O Congresso argentino aprovou na sexta-feira, 27 de outubro, a principal reforma trabalhista do presidente Javier Milei, uma decisão que promete impactar significativamente o mercado de trabalho no país. A chamada “lei de modernização do trabalho” permite jornadas de trabalho de até 12 horas, reduz as indenizações por demissão, limita o direito à greve e diminui os impostos patronais, entre outras mudanças.
A aprovação da reforma ocorre em um contexto de grande divisão na sociedade argentina, com pesquisas indicando que 48,6% da população está a favor e 45,2% contra a reforma. O projeto retornou ao Senado para uma segunda votação após ter sido ratificado pela Câmara dos Deputados na semana anterior, depois de concessões do governo em relação ao pagamento de licença médica.
Protestos e Conflitos
A reforma gerou protestos massivos nas últimas semanas, com milhares de pessoas indo às ruas para expressar sua insatisfação. Dois protestos em frente ao parlamento culminaram em confrontos entre a polícia e os manifestantes, embora uma terceira manifestação na sexta-feira tenha registrado apenas distúrbios menores.
A Confederação Geral do Trabalho (CGT), que convocou uma greve geral na semana passada, anunciou que levará sua luta aos tribunais após a aprovação da reforma. Críticos da reforma, incluindo partidos da oposição e sindicatos, argumentam que a agenda de Milei é um retrocesso nos direitos dos trabalhadores e que a reforma não estimulará a criação de empregos, como afirmado pelo presidente.
Impacto Econômico e Críticas
Desde a posse de Milei, mais de 21.000 empresas fecharam e cerca de 300.000 empregos foram perdidos, o que levanta dúvidas sobre a eficácia das políticas de desregulamentação propostas. Sergio Emiliozzi, um professor de 60 anos, criticou a lei, afirmando que ela facilita demissões e não promove a criação de empregos.
O presidente da Associação Latino-Americana de Advogados Trabalhistas, Matias Cremonte, descreveu a reforma como “regressiva” e baseada em uma “premissa falsa”, ressaltando que a legislação trabalhista não é determinante para a criação ou destruição de empregos, mas sim a política econômica.

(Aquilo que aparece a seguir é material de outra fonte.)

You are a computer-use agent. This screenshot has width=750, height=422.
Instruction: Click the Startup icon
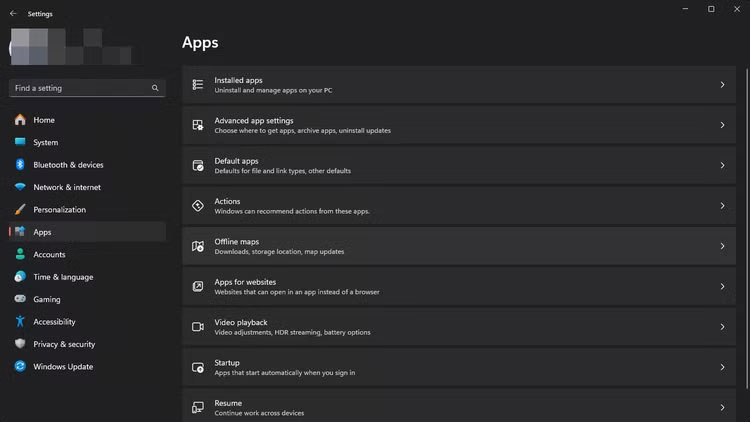click(x=198, y=367)
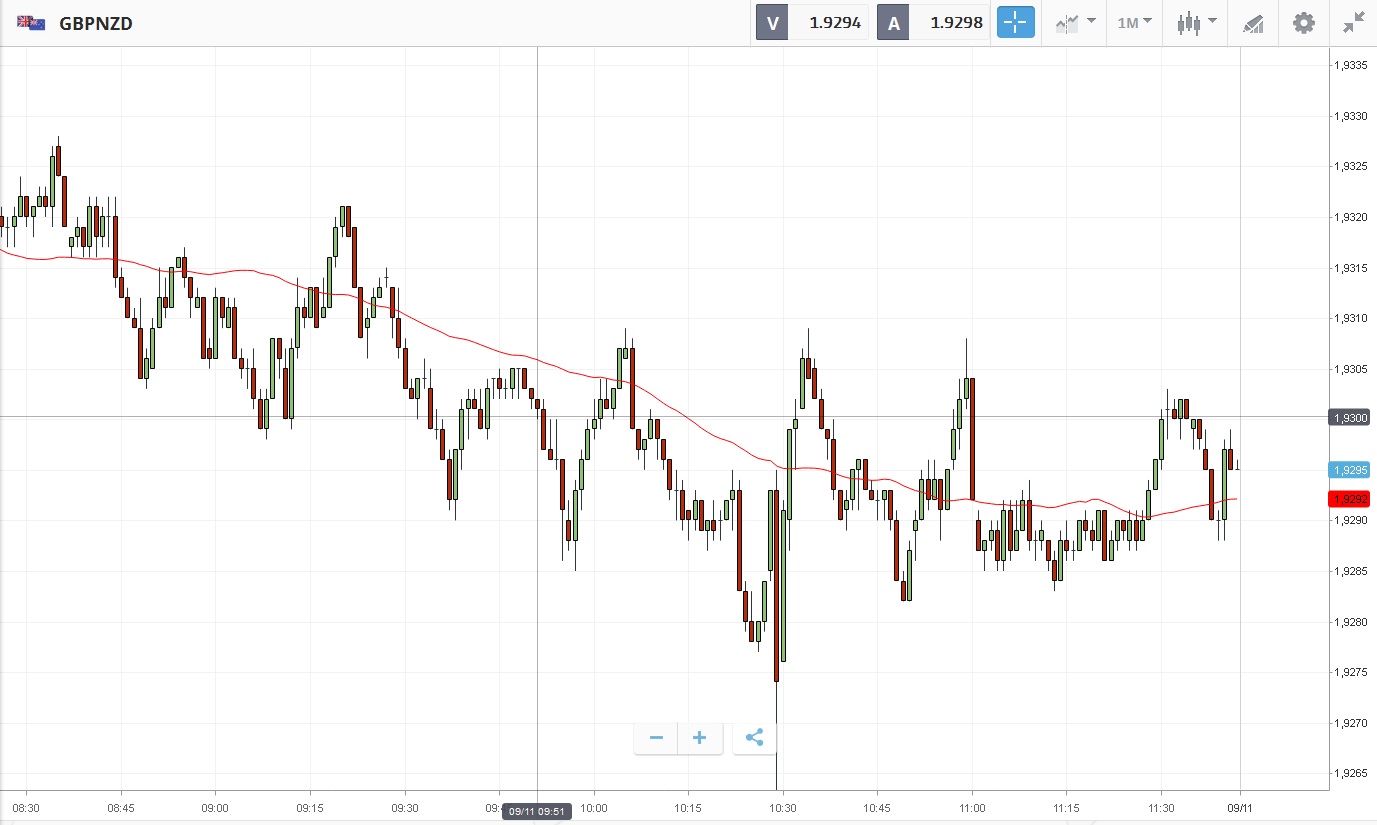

Um relatório do Instituto Nacional de Estatística (Indec) revelou que 80% das empresas não têm planos de contratação para os próximos meses, e 15% delas planejam demitir funcionários, o que reforça as preocupações sobre o impacto da reforma no mercado de trabalho argentino.
Opinião
A aprovação da reforma trabalhista de Milei acende um debate crucial sobre o futuro dos direitos dos trabalhadores na Argentina, refletindo tensões entre a necessidade de modernização econômica e a proteção dos direitos laborais.